The Trickster God Of Rain
Many characters in Indigenous American culture are larger than life and often represent wildness and mischief. This Navajo man is outfitted in hemlock and a mask relating to Tonenili, which means “Sprinkler of Water.”
This picture was taken in 1905. The background has an otherworldly quality about it which helps transform the hemlock-garbed figure into something genuinely mythical—like a human being sprouting from a bush or tree.
One of the central figures in the Winter Dance, this hemlock adorned figure dons a mask with two diverging sea serpents. The Sisiutl is seen as a mediator between physical and supernatural realities, an ability that shamans are commonly believed to share.

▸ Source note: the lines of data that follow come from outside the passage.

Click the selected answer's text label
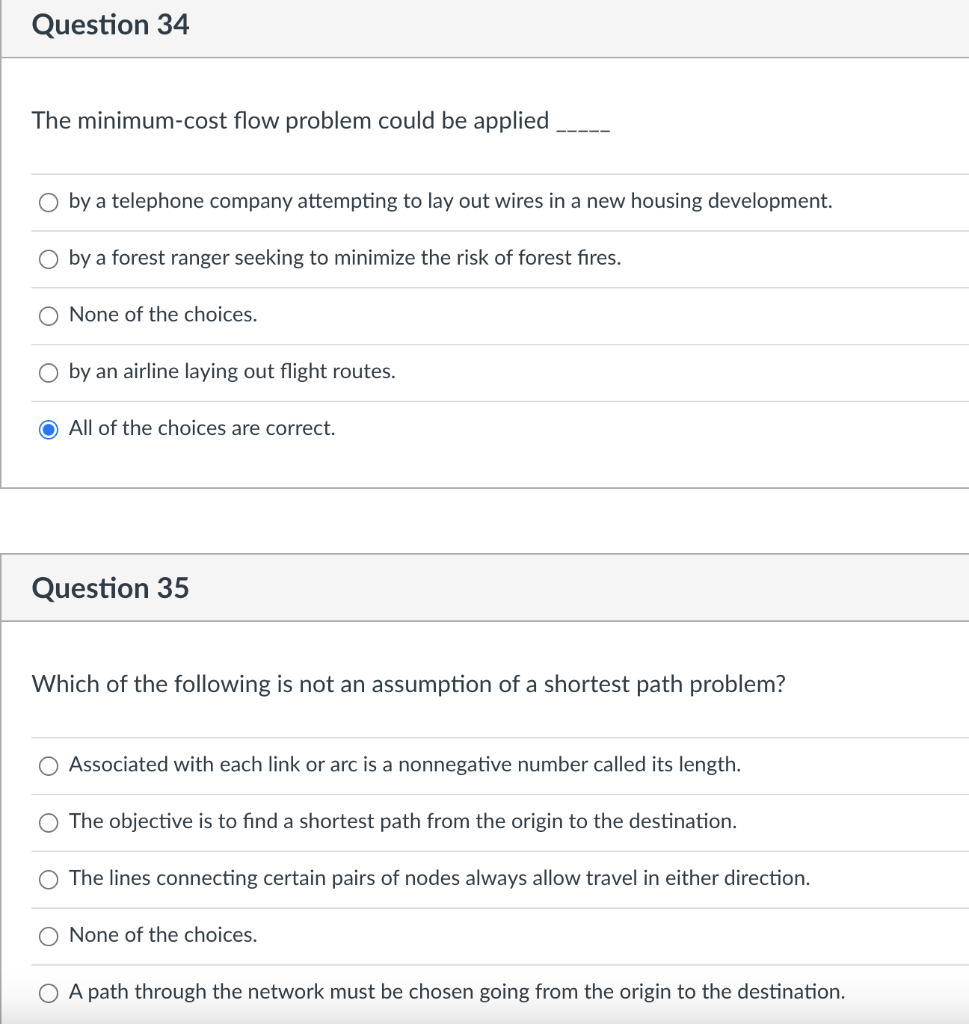The image size is (969, 1024). click(200, 429)
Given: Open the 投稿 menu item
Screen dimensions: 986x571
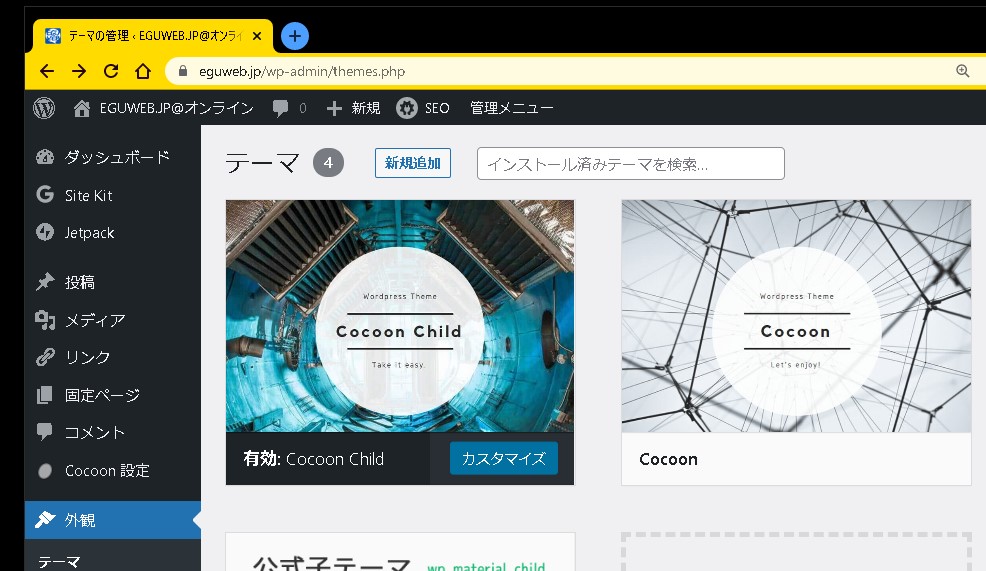Looking at the screenshot, I should [x=80, y=283].
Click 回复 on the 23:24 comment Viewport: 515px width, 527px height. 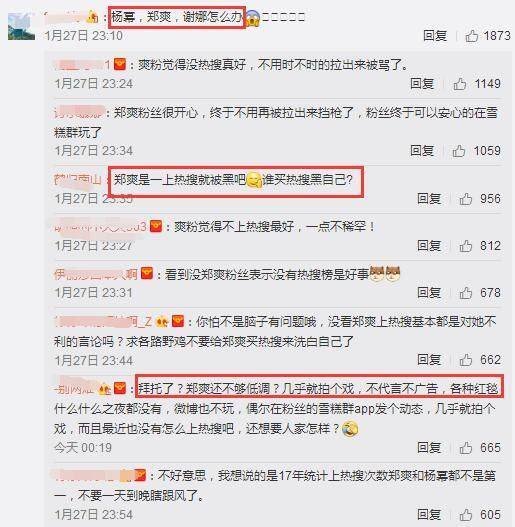coord(422,84)
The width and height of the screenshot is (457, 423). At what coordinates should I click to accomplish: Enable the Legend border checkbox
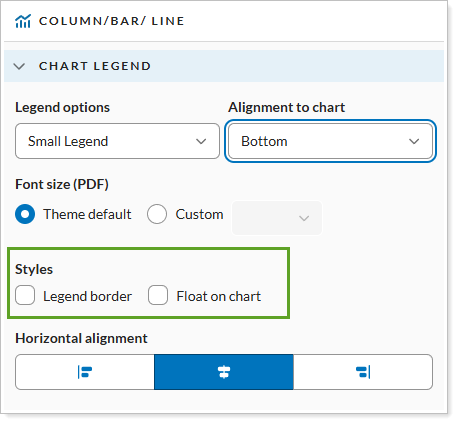[25, 295]
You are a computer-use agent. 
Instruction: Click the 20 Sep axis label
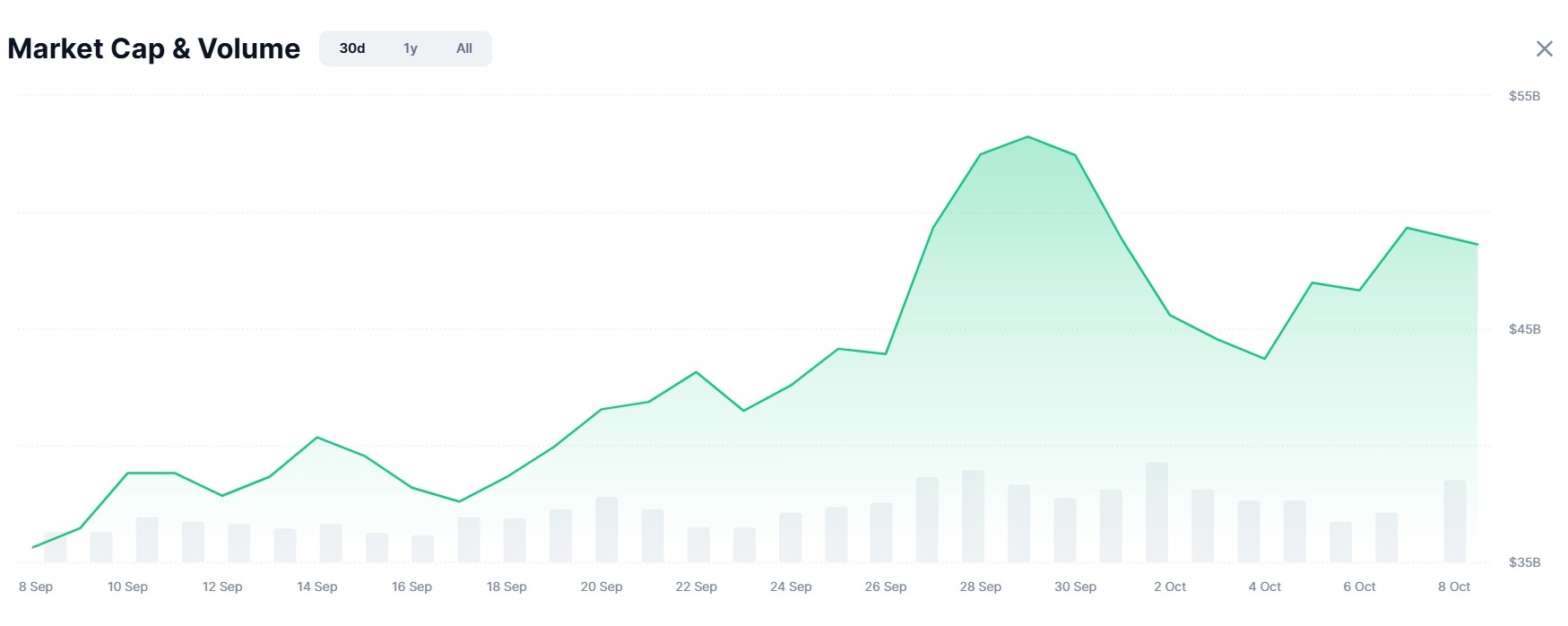tap(602, 587)
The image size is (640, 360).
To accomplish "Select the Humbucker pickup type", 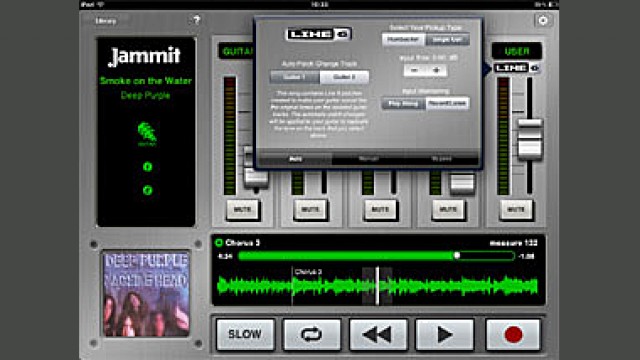I will click(x=403, y=40).
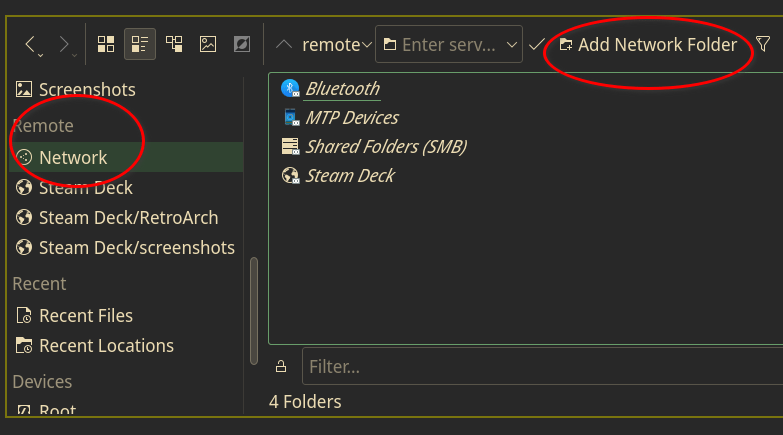
Task: Open the filter funnel icon
Action: (763, 44)
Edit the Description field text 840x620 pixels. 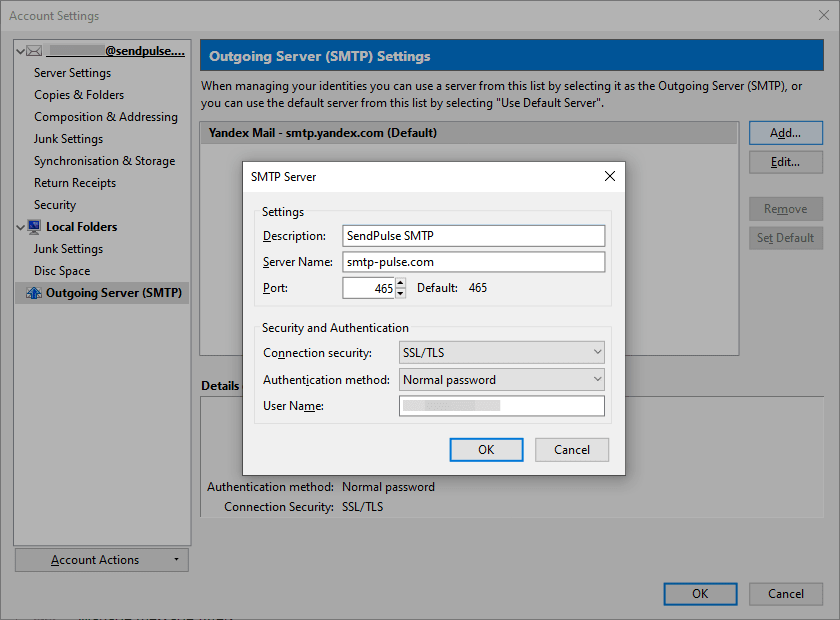point(473,235)
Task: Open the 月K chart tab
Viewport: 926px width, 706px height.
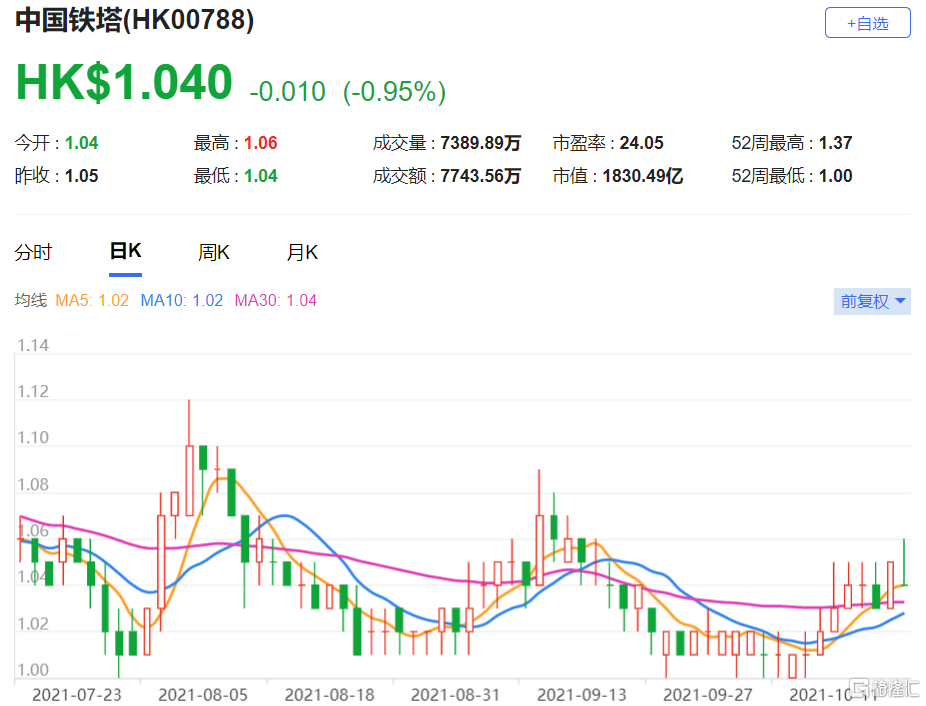Action: pyautogui.click(x=302, y=252)
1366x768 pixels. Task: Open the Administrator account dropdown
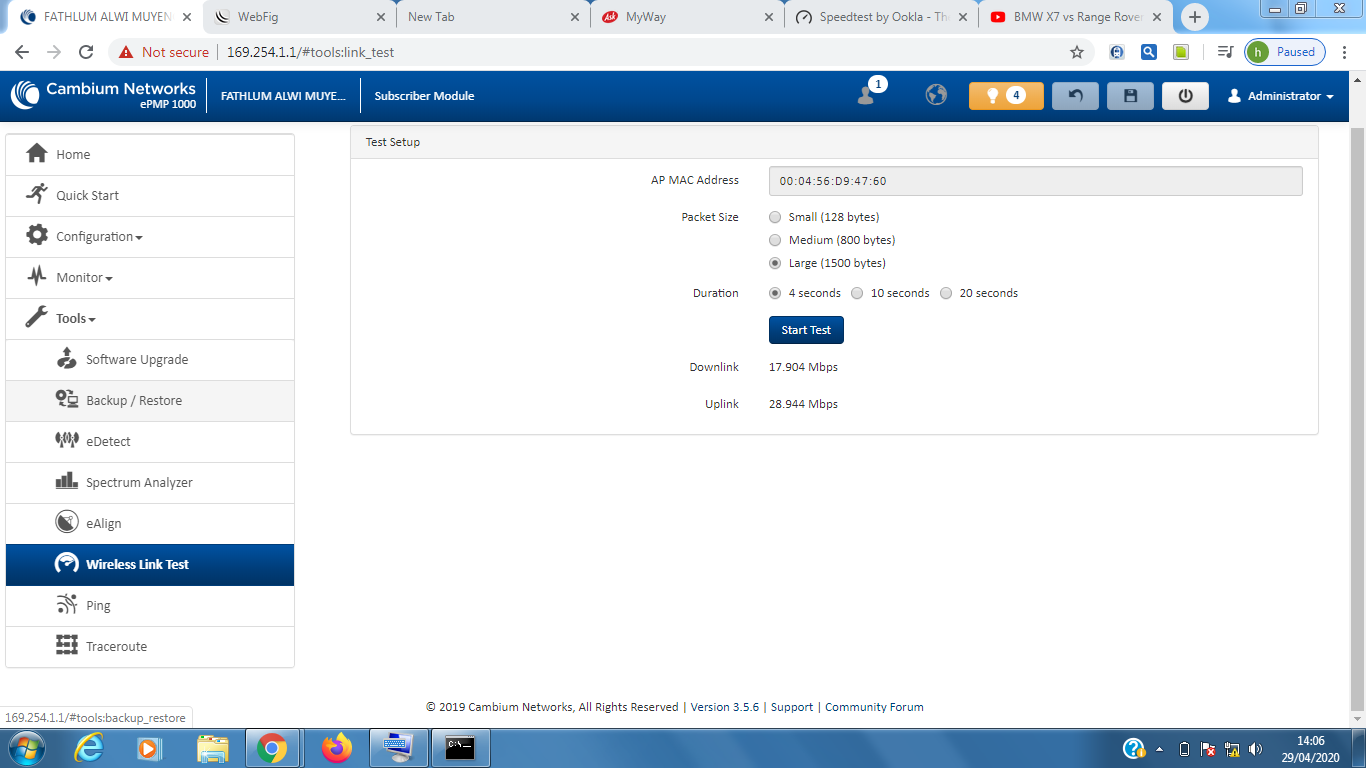pos(1280,96)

The interpretations of this character are as varied as the cultures that depict it. Some cultures portray it with three heads, some with two. Usually, the heads are horned. Some cultures believed that killing the Sisiutl would deliver healing magics; others believed its blood would make a warrior invulnerable.
This frightening face has an interesting story. It is used during the four-day ceremonial Winter Dance to depict the hunter who slays a giant man-eating octopus! Its grizzled look and gnashing teeth display a fierce determination.
These masks were not donned as a disguise to hide the wearer’s identity. They were used to celebrate both tradition and culture as well as the aspects of the wearer, the latter being hidden deep within the individual. The mask is used to help put that aspect front and center.
In some cultures, the masks themselves were considered living—yet intangible—beings with their own will and personalities. This is a picture of a man in a Nunivak mask, taken by Curtis as late as 1929. A calmness emanates from this face, carved as it is with sensual, smooth angles.
It’s a tragedy that the treasures that these peoples held so dearly were targeted for destruction over the last few centuries. The US and Canadian governments sought to erase the identity of the remaining few after tens of millions had been killed since the arrival of the European settlers.
Full Ceremonial Dress And Paint
In this picture, a Navajo man stands with his bow wearing furs and body paint. What’s striking about each of these pictures is just how different each dress and mask is. There’s such a great variety in each persona—in each spirit—each dancer attempts to embody.
The photographer Edward Curis worked tirelessly throughout his career to document these beautiful ceremonial dresses and masks at the cost of his reputation and even marriage. He thought it incredibly important to create memories of these people before they were swept away by violence—and we have to agree.